**THE TASK:**
Put the lines from the one containing "Click the Advanced Find funnel icon" up to and including the one containing "click(x=1169, y=30)" into a JSON list of strings, one string per line, skipping blank lines. Leave the pictures out of the answer.

**ENTRIES PROVIDED:**
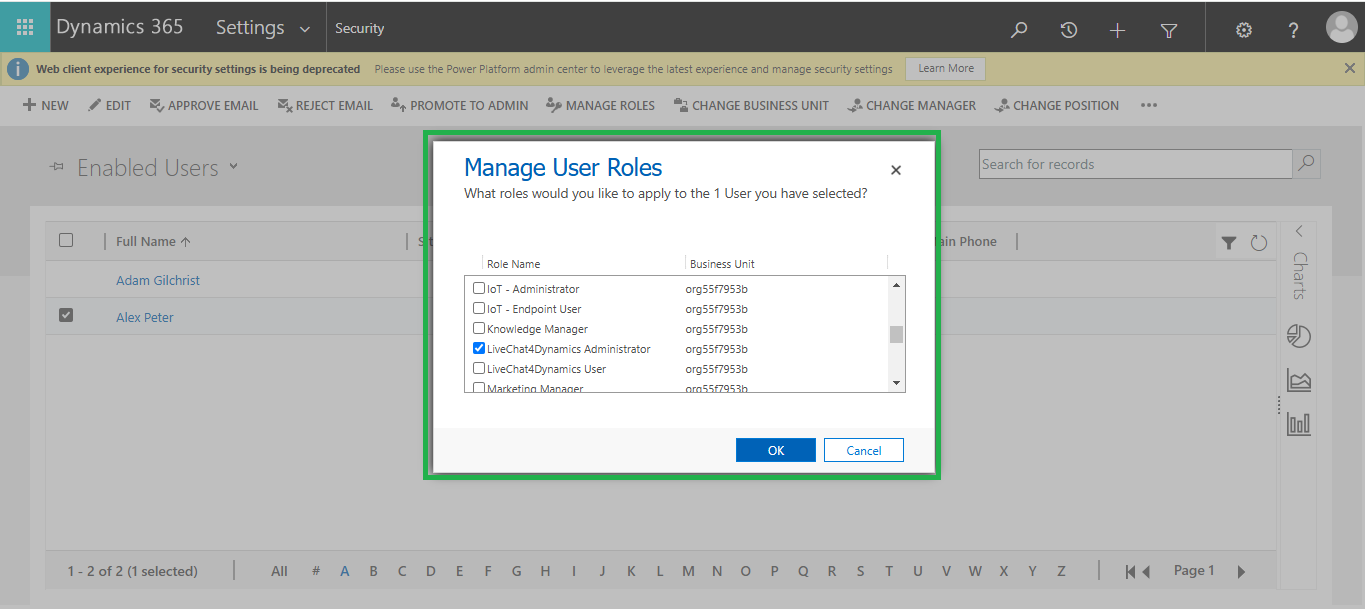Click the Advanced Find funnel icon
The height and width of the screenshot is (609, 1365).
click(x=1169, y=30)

...

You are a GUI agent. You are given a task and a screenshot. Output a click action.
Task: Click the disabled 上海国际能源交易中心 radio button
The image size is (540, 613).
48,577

---

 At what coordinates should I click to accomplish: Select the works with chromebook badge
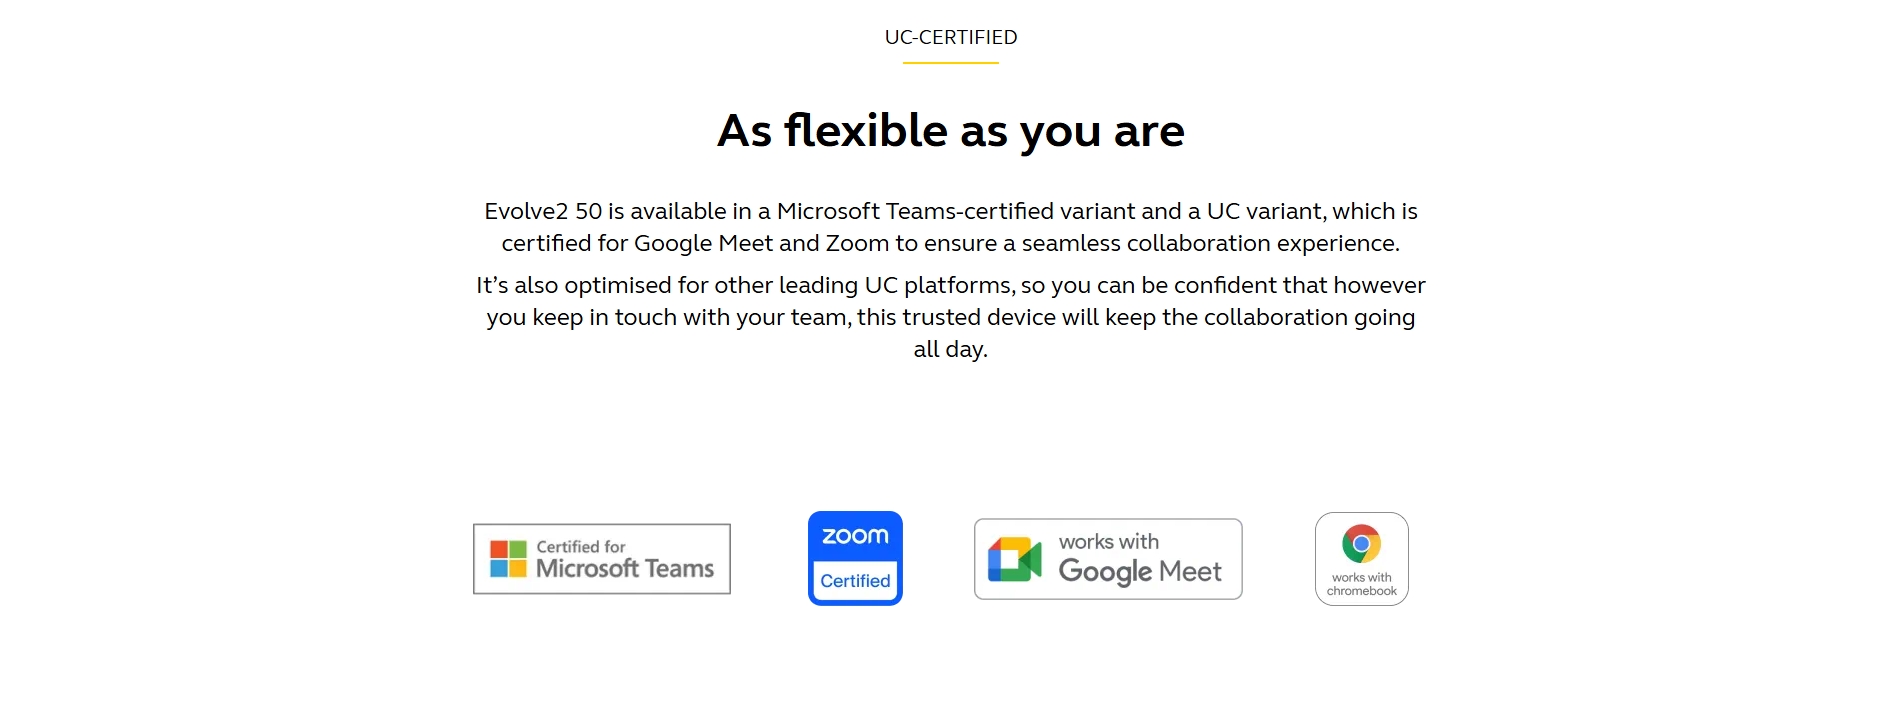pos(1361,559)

**EXERCISE ANSWER:**
[
  "Click the Advanced Find funnel icon",
  "The height and width of the screenshot is (609, 1365).",
  "click(x=1169, y=30)"
]